Tarahumaras 78 – Raymonde Carasco (1979, 30', 16mm, couleur, transfert Beta numérique) 
Ce film au montage musical est la chronique d’une rencontre: celle des Indiens Tarahumaras et d’une caméra à la recherche d’un peuple que l’étymologie appelle « au pied qui court ».

La Despedida – Raymonde Carasco (2003, 53', 16mm, couleur, transfert Beta numérique)
La Despedida est le dernier volet du cycle La Fêlure du temps (2000–2003), qui clôt l'œuvre tarahumara de Raymonde Carasco. Cette fresque en cinq temps, consacrée aux origines et à la disparition de la culture tarahumara, recueille la parole du dernier chaman du peyotl. La Despedida est aussi le dernier film de Raymonde Carasco.

Copies des films: Cinémathèque de Toulouse.
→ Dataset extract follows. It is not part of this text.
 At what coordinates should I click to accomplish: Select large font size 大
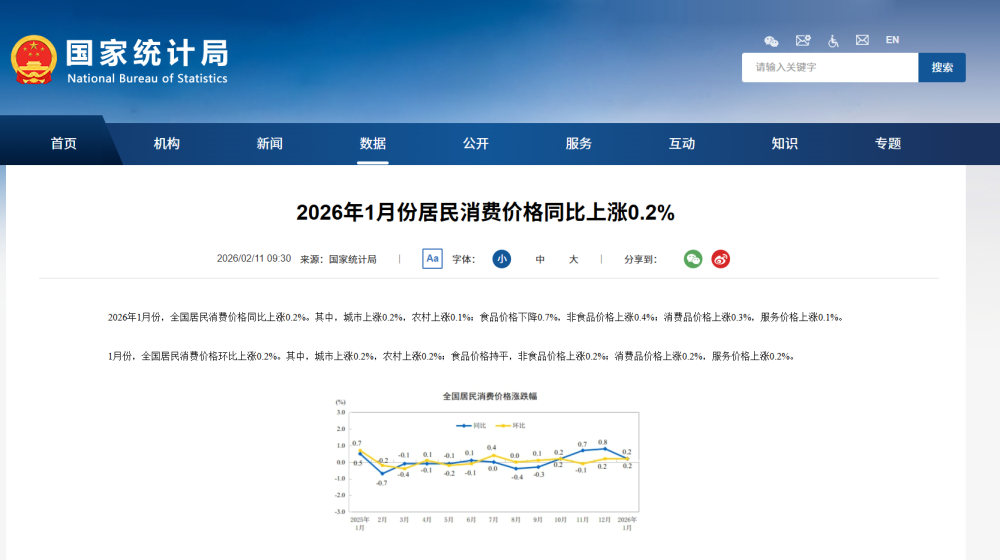[574, 259]
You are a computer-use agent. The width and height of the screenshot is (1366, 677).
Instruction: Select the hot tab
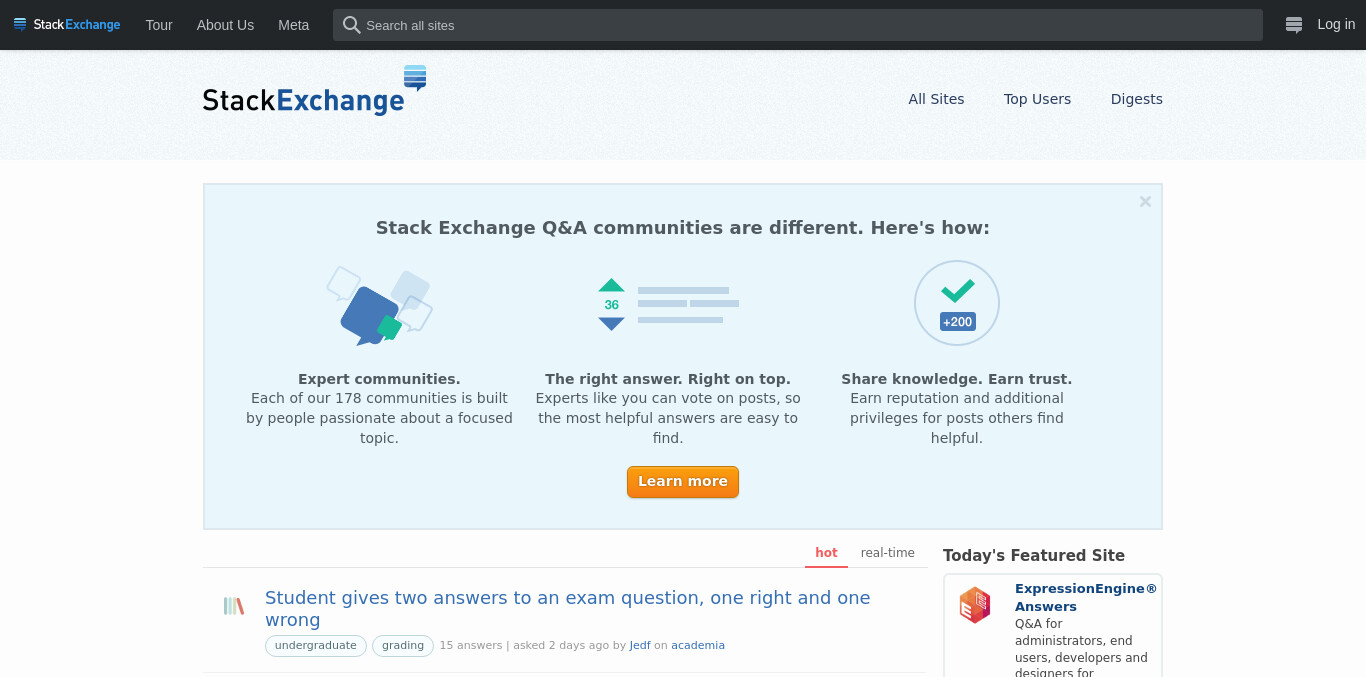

Régis Hébraud sera à la libraire Quartiers Latins le 23 janvier 2016 à 12h pour une rencontre avec Aristide Bianchi autour du livre de Raymonde Carasco Dans le bleu du ciel - Carnets Tarahumaras (1976-2001), suivie à 15h par une discussion avec Sami El Hage autour de Raymonde Carasco et Antonin Artaud. Le dimanche 24 janvier 2016 à 20h, Régis Hébraud introduira la projection au Buktapaktop du film Julien – Portrait d'un voyant (Raymonde Carasco, 1981, 75').